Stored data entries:

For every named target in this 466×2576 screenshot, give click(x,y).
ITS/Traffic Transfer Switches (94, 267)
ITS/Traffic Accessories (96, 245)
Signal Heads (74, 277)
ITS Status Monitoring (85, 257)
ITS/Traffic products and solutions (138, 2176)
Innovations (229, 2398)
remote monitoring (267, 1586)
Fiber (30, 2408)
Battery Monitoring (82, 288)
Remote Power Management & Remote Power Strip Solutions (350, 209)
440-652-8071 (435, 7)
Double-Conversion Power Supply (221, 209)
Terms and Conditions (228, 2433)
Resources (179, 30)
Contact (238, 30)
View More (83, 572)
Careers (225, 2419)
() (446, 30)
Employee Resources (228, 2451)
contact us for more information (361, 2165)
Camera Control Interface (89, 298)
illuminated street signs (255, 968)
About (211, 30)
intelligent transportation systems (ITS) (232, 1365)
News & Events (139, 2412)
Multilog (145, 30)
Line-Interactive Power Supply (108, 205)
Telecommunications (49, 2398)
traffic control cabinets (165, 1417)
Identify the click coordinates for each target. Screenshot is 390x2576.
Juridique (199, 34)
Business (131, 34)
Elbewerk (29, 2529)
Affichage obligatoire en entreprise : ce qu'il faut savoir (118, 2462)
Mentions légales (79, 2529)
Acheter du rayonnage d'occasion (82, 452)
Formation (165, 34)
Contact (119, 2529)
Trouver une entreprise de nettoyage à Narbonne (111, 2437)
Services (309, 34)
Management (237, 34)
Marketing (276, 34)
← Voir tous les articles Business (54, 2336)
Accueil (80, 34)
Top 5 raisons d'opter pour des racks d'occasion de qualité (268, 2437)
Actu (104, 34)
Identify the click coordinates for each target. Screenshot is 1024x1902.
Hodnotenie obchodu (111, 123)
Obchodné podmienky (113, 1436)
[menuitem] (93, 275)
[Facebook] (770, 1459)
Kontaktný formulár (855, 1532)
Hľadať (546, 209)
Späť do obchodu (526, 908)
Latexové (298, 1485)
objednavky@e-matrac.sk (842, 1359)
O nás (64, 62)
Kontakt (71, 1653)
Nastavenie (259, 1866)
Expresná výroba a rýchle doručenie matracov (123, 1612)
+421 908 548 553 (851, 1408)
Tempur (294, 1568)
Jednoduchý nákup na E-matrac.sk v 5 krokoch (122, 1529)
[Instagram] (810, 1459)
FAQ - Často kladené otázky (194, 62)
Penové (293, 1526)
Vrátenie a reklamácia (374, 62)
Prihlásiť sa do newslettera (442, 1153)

■ Assigned task ■
Reproduce exactly, and only, the lines from the start of the entries through the one that contains "Battery Monitoring (82, 288)".

■ Output for this task ■
For every named target in this 466×2576 screenshot, give click(x,y).
ITS/Traffic Transfer Switches (94, 267)
ITS/Traffic Accessories (96, 245)
Signal Heads (74, 277)
ITS Status Monitoring (85, 257)
ITS/Traffic products and solutions (138, 2176)
Innovations (229, 2398)
remote monitoring (267, 1586)
Fiber (30, 2408)
Battery Monitoring (82, 288)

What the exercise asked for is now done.